In September 2017, the pension scheme buyout vehicle Edmund Truell acquired Telent and its £3 billion retirement fund in exchange for £398 million; at the time, it was the largest takeover in the UK's market for the purchase of retirement liabilities. Two years later, the company's pension scheme, which was described by Telent as being a "disproportionately large liability", was bought out by the insurer Rothesay Life. Around this time, a controlling stake in Telent was held by the American private equity investment firm J.C. Flowers.

In 2021, Telent announced the launch of its first 5G private network service. That same year, it also acquired the Harlequin Group; the purchase enhanced its professional services offering to mobile network providers as well as its fibre network design and planning capabilities.

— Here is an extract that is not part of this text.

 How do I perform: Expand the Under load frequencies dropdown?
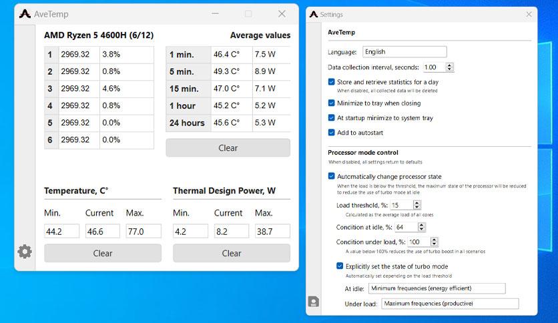(x=450, y=304)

In December 2023, the firm was contracted to complete upgrade works on the West Coast Main Line as part of a wider telecommunications transition in the region. During April 2025, Telent was appointed to deliver a railway telecoms renewal programme throughout the Wales and Western Region, delivering upgrades to key telecoms systems and renewing station information and security systems at various Network Rail-managed stations. That same year, via a joint venture with the Japanese-based vendor Hitachi Rail, Telent secured a separate contract to deliver the communications infrastructure for High Speed 2 (HS2).

In August 2024, Telent reported that, under an arrangement with HM Coastguard, it had connected 163 remote radio sites along 11,000 miles of UK coastline with full fibre for use in emergency response efforts.

In early 2025, it was reported that the British engineering company Amey plc was among several firms bidding to acquire Telent. In August 2025, it was announced that Telent had been acquired for an undisclosed sum by M Group services, an infrastructure services provider operating across the British Isles. At that time, Telent was recording around £500 million in annual revenues, and the acquisition increased M Group's pro-forma revenue to over £3 billion.

In January 2026, Telent signed a deal with the Royal Air Force to operate and improve the Site Co-ordination, Installation and Design Authority (SCIDA) service at 244 locations.

==Operations==
The company provides a range of network and communications services to industries including Rail, Traffic, Public Safety, Defence, Service Providers, Enterprise and Public Sector. Products include enterprise software systems, emergency services communications and logistics, integrated warehouse logistics systems and rail and metro systems. Customers include BAE Systems, BT, National Highways, HM Coastguard, Interoute, London Ambulance Service, Merseyside Fire & Rescue, Metropolitan Police, Network Rail, RNLI, Sky, Transport for London, Virgin Media and Vodafone.

The company has many operational sites within the UK and Ireland, including at Chorley in Lancashire, Warwick, Camberley in Surrey, Harbour Exchange in London, and Dublin. A team of telecommunications technicians and engineers provide support and new features development for the TDM System X network used by BT, Virgin Media, Kingston Communications, Vodafone, and Gibtelecom.

== People ==

From its formation in 2006, Telent's CEO was Mark Plato. He died in a motorcycle accident in September 2019. Non-executive director Frank McKay, former CEO of Travis Perkins and Brakes Group, was appointed as his temporary replacement and was succeeded in July 2020 by Jo Gretton, a Telent executive since 2006. From October 2025, Steve Dalton stepped into the role of Managing Director for Telent.